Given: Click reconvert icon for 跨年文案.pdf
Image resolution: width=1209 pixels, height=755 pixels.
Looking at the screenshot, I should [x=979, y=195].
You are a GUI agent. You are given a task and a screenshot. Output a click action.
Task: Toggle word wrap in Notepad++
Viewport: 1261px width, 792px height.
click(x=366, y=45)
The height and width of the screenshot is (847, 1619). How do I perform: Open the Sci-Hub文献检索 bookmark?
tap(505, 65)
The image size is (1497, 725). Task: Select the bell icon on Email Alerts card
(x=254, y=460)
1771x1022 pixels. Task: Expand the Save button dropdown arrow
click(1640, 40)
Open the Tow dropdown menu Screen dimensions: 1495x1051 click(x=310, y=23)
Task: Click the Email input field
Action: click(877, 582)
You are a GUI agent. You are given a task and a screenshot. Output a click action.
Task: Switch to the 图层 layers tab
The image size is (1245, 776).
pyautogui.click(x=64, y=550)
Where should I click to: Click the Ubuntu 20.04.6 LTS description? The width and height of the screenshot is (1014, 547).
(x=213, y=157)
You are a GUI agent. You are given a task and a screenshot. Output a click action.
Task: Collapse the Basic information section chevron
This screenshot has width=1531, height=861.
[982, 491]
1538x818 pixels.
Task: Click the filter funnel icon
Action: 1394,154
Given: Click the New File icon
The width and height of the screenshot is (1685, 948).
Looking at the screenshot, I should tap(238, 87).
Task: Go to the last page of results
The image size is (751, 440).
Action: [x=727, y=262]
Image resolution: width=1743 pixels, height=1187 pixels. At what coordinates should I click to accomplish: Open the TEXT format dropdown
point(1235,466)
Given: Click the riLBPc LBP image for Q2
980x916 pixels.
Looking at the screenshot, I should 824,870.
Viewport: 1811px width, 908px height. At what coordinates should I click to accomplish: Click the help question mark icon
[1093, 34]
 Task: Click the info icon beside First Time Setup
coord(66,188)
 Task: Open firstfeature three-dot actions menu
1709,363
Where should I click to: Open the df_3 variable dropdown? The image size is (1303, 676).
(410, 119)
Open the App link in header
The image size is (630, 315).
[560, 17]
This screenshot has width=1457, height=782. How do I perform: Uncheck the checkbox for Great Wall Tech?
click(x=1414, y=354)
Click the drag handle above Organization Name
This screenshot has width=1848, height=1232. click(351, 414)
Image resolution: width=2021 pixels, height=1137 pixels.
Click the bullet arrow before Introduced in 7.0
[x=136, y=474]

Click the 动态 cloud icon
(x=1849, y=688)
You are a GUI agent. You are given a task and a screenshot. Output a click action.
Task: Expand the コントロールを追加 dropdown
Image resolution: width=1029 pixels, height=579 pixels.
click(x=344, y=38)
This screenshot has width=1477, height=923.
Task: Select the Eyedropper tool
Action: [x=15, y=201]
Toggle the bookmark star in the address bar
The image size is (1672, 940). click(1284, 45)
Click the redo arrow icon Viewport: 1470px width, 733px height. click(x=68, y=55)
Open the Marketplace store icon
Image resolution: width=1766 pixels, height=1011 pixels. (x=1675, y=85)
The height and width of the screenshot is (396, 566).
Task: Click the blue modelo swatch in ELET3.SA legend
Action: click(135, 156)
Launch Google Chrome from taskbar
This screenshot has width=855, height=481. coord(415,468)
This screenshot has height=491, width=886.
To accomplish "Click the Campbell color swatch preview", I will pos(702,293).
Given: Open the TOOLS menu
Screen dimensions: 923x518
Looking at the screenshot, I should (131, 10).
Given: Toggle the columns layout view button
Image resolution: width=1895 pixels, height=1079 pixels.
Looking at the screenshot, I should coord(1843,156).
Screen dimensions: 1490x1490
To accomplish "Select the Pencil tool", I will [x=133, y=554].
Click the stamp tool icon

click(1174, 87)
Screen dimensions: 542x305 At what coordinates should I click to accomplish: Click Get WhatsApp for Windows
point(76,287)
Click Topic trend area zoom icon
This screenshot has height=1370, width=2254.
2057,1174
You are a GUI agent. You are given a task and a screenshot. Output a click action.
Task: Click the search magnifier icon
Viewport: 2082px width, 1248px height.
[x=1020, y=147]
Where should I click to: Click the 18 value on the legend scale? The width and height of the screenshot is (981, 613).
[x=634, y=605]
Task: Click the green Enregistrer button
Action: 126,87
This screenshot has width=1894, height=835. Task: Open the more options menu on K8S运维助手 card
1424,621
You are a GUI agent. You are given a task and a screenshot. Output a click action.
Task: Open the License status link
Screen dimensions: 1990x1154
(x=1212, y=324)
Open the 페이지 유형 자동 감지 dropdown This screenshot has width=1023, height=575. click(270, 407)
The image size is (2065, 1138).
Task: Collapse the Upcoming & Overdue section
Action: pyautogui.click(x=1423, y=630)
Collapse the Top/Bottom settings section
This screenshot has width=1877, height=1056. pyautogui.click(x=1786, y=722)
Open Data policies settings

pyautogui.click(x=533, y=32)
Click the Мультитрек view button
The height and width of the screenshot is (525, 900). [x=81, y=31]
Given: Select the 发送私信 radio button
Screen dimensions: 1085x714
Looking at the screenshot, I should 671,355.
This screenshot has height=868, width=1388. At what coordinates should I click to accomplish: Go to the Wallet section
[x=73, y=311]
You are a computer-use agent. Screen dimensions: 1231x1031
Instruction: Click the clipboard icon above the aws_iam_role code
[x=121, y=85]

*-*-*

» What you should do: Each record must be repeated exactly as it is.

» Your solution:
Given: Click reconvert icon for 跨年文案.pdf
Image resolution: width=1209 pixels, height=755 pixels.
Looking at the screenshot, I should [x=979, y=195].
You are a GUI agent. You are given a task and a screenshot. Output a click action.
Task: Toggle word wrap in Notepad++
Viewport: 1261px width, 792px height.
click(x=366, y=45)
The height and width of the screenshot is (847, 1619). How do I perform: Open the Sci-Hub文献检索 bookmark?
tap(505, 65)
The image size is (1497, 725). Task: Select the bell icon on Email Alerts card
(x=254, y=460)
1771x1022 pixels. Task: Expand the Save button dropdown arrow
click(1640, 40)
Open the Tow dropdown menu Screen dimensions: 1495x1051 click(x=310, y=23)
Task: Click the Email input field
Action: click(877, 582)
You are a GUI agent. You are given a task and a screenshot. Output a click action.
Task: Switch to the 图层 layers tab
The image size is (1245, 776).
pyautogui.click(x=64, y=550)
Where should I click to: Click the Ubuntu 20.04.6 LTS description? The width and height of the screenshot is (1014, 547).
(x=213, y=157)
You are a GUI agent. You are given a task and a screenshot. Output a click action.
Task: Collapse the Basic information section chevron
This screenshot has width=1531, height=861.
[982, 491]
1538x818 pixels.
Task: Click the filter funnel icon
Action: 1394,154
Given: Click the New File icon
The width and height of the screenshot is (1685, 948).
Looking at the screenshot, I should tap(238, 87).
Task: Go to the last page of results
The image size is (751, 440).
Action: [x=727, y=262]
Image resolution: width=1743 pixels, height=1187 pixels. At what coordinates should I click to accomplish: Open the TEXT format dropdown
point(1235,466)
Given: Click the riLBPc LBP image for Q2
980x916 pixels.
Looking at the screenshot, I should 824,870.
Viewport: 1811px width, 908px height. At what coordinates should I click to accomplish: Click the help question mark icon
[1093, 34]
 Task: Click the info icon beside First Time Setup
coord(66,188)
 Task: Open firstfeature three-dot actions menu
1709,363
Where should I click to: Open the df_3 variable dropdown? The image size is (1303, 676).
(410, 119)
Open the App link in header
The image size is (630, 315).
[560, 17]
This screenshot has width=1457, height=782. How do I perform: Uncheck the checkbox for Great Wall Tech?
click(x=1414, y=354)
Click the drag handle above Organization Name
This screenshot has width=1848, height=1232. click(351, 414)
Image resolution: width=2021 pixels, height=1137 pixels.
Click the bullet arrow before Introduced in 7.0
[x=136, y=474]

Click the 动态 cloud icon
(x=1849, y=688)
You are a GUI agent. You are given a task and a screenshot. Output a click action.
Task: Expand the コントロールを追加 dropdown
Image resolution: width=1029 pixels, height=579 pixels.
click(x=344, y=38)
This screenshot has width=1477, height=923.
Task: Select the Eyedropper tool
Action: [x=15, y=201]
Toggle the bookmark star in the address bar
The image size is (1672, 940). click(1284, 45)
Click the redo arrow icon Viewport: 1470px width, 733px height. click(x=68, y=55)
Open the Marketplace store icon
Image resolution: width=1766 pixels, height=1011 pixels. (x=1675, y=85)
The height and width of the screenshot is (396, 566).
Task: Click the blue modelo swatch in ELET3.SA legend
Action: click(135, 156)
Launch Google Chrome from taskbar
This screenshot has width=855, height=481. coord(415,468)
This screenshot has height=491, width=886.
To accomplish "Click the Campbell color swatch preview", I will pos(702,293).
Given: Open the TOOLS menu
Screen dimensions: 923x518
Looking at the screenshot, I should (131, 10).
Given: Toggle the columns layout view button
Image resolution: width=1895 pixels, height=1079 pixels.
Looking at the screenshot, I should coord(1843,156).
Screen dimensions: 1490x1490
To accomplish "Select the Pencil tool", I will [x=133, y=554].
Click the stamp tool icon

click(1174, 87)
Screen dimensions: 542x305 At what coordinates should I click to accomplish: Click Get WhatsApp for Windows
point(76,287)
Click Topic trend area zoom icon
This screenshot has height=1370, width=2254.
2057,1174
You are a GUI agent. You are given a task and a screenshot. Output a click action.
Task: Click the search magnifier icon
Viewport: 2082px width, 1248px height.
[x=1020, y=147]
Where should I click to: Click the 18 value on the legend scale? The width and height of the screenshot is (981, 613).
[x=634, y=605]
Task: Click the green Enregistrer button
Action: 126,87
This screenshot has width=1894, height=835. Task: Open the more options menu on K8S运维助手 card
1424,621
You are a GUI agent. You are given a task and a screenshot. Output a click action.
Task: Open the License status link
Screen dimensions: 1990x1154
(x=1212, y=324)
Open the 페이지 유형 자동 감지 dropdown This screenshot has width=1023, height=575. click(270, 407)
The image size is (2065, 1138).
Task: Collapse the Upcoming & Overdue section
Action: pyautogui.click(x=1423, y=630)
Collapse the Top/Bottom settings section
This screenshot has width=1877, height=1056. pyautogui.click(x=1786, y=722)
Open Data policies settings

pyautogui.click(x=533, y=32)
Click the Мультитрек view button
The height and width of the screenshot is (525, 900). [x=81, y=31]
Given: Select the 发送私信 radio button
Screen dimensions: 1085x714
Looking at the screenshot, I should 671,355.
This screenshot has height=868, width=1388. At what coordinates should I click to accomplish: Go to the Wallet section
[x=73, y=311]
You are a computer-use agent. Screen dimensions: 1231x1031
Instruction: Click the clipboard icon above the aws_iam_role code
[x=121, y=85]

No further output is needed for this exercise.